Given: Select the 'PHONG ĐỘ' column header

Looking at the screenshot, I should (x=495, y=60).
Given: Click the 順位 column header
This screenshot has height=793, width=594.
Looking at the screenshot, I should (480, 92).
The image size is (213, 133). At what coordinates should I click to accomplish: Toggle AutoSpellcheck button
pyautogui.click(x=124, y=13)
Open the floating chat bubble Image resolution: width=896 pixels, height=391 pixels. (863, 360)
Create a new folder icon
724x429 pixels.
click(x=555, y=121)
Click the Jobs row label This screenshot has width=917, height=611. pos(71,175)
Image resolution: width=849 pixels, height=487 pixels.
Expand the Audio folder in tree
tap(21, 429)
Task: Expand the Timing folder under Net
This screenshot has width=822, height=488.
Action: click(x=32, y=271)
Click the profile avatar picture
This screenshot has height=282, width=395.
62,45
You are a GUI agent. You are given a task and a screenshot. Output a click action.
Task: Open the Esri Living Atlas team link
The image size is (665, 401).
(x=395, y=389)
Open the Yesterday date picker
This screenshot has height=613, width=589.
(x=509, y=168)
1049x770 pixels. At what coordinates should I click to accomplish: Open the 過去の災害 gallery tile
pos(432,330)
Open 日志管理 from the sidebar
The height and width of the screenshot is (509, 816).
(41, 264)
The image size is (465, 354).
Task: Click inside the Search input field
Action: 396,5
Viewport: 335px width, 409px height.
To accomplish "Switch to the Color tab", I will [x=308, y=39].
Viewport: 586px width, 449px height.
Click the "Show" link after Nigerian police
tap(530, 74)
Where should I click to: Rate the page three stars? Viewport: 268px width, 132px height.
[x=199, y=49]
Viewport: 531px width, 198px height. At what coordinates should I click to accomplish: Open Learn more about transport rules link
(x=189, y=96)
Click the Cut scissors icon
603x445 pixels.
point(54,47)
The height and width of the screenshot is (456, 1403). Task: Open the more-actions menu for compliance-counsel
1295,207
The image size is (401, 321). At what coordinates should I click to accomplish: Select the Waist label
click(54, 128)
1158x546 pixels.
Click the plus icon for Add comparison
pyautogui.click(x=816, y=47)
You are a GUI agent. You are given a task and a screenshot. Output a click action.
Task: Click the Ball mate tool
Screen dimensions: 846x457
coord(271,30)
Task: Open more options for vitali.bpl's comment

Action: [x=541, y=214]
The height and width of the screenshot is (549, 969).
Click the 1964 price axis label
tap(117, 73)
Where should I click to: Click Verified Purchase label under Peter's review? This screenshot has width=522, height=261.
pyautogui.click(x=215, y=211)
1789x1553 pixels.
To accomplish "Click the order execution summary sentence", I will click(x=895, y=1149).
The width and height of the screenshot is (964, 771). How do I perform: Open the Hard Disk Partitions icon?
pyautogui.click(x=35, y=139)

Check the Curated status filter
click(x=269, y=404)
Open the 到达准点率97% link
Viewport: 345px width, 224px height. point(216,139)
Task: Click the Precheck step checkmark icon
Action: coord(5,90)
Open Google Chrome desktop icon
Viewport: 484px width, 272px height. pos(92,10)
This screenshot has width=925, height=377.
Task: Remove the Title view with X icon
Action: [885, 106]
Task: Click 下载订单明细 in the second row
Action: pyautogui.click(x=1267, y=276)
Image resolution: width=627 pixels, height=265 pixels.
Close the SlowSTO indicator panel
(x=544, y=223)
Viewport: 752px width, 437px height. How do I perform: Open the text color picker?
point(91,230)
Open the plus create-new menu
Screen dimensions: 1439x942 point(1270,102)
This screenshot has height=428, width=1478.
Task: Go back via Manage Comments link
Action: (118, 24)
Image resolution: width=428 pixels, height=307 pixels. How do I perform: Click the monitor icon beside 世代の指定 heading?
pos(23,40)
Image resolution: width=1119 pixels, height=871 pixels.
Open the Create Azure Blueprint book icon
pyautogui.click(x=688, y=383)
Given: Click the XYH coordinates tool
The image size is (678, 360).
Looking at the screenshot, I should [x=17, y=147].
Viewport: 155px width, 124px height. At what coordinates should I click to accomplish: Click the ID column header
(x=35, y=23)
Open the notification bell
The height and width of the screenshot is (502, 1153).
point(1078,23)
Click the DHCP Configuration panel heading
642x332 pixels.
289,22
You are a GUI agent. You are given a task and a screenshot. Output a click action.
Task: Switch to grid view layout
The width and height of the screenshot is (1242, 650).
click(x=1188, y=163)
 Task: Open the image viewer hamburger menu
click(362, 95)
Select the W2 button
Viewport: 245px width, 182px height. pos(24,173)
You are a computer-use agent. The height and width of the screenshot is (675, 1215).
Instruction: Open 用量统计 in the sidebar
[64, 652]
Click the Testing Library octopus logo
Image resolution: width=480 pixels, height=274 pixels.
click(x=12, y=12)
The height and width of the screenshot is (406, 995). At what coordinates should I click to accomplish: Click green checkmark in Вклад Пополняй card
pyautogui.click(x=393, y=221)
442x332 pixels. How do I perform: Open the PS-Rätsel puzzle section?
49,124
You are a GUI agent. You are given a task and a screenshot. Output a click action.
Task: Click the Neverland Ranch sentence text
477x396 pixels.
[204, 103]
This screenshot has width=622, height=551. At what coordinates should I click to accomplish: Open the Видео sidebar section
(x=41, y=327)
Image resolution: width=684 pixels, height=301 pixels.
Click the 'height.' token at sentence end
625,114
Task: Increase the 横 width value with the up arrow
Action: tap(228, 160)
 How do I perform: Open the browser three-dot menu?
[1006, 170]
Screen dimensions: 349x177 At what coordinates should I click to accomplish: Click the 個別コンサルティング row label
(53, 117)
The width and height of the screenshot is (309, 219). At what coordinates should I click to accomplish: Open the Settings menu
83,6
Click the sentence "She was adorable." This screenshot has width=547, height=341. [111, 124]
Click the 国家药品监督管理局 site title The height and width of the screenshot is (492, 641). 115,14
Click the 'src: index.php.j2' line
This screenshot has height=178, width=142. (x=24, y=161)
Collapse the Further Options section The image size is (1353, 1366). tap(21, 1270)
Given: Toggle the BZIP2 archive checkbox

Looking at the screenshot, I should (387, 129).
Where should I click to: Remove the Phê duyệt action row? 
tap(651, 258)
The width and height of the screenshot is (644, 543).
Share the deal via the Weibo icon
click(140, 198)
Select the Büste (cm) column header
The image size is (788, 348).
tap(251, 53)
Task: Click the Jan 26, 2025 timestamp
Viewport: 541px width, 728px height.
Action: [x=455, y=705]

TASK BRIEF: In the records, which lines use the word "tool"? Report them.

FINISHED EXERCISE:
Task: Click the Ball mate tool
Given: Click the XYH coordinates tool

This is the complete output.